TEXT TO READ:
^^^^^^^^^^^^^^^^
# Ladder standing on a roof



## Fresh_Start

I have to paint the exterior trim on the second floor of this house which has an overhang, well too steep to stand a step ladder or even just stand and paint. The overhang is too far out to use a ladder from the ground.

What I've gathered on this site is that roof jacks and a plank are the easiest/best method to secure the bottom of the ladder? I can fabricate something easily from there to protect the shingles and make a level platform to stand on.

Thanks...


----------



## NEPS.US

A ladder from the ground with a stabilizer will work just fine.


----------



## johnpaint

Try posting a hello my name is so and so, we would love to here your intro. 
The house looks kind of easy, you can use jacks and set the 2x6 across the planks and use a 6 foot ladder. It will take you about 30 mins to screw in your jacks and planks and away you go. Better be safe than sorry.


----------



## johnpaint

What Neps said also will work also.


----------



## Schmidt & Co.

NEPS.US said:


> A ladder from the ground with a stabilizer will work just fine.


Thats what I'd try first. I use two ladders with stand off's, set my jacks on the inside and plank it....


----------



## johnpaint

thats what I like about this site, people come up with different ways to do the same thing. I love it. This helps all of us.


----------



## johnpaint

The only reason I would not do the ladder thing is that it will take at least two ladders for a good part of the time, but who knows it may be a better way.


----------



## Schmidt & Co.
^^^^^^^^^^^^^^^^
Element and text position data:
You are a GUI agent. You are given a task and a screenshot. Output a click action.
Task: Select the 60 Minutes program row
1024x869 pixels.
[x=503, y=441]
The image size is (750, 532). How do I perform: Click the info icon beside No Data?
^^^^^^^^^^^^^^^^
PROBLEMS AND TASKS:
1. Answer these questions about the thread on standing a ladder on a roof:
(a) Why does the opening post say a ladder cannot be used from the ground?
(b) How long does johnpaint estimate it will take to screw in the jacks and planks?
(c) What reason does johnpaint give for not using the ladder approach?
2. Reproduce the passage of the thread on standing a ladder on a roof from "Try posting a" to "will work also.".

IN RESPONSE:
1.
(a) The overhang is too far out.
(b) About 30 minutes.
(c) It will take at least two ladders for a good part of the time.

2.
Try posting a hello my name is so and so, we would love to here your intro. 
The house looks kind of easy, you can use jacks and set the 2x6 across the planks and use a 6 foot ladder. It will take you about 30 mins to screw in your jacks and planks and away you go. Better be safe than sorry.


----------



## johnpaint

What Neps said also will work also.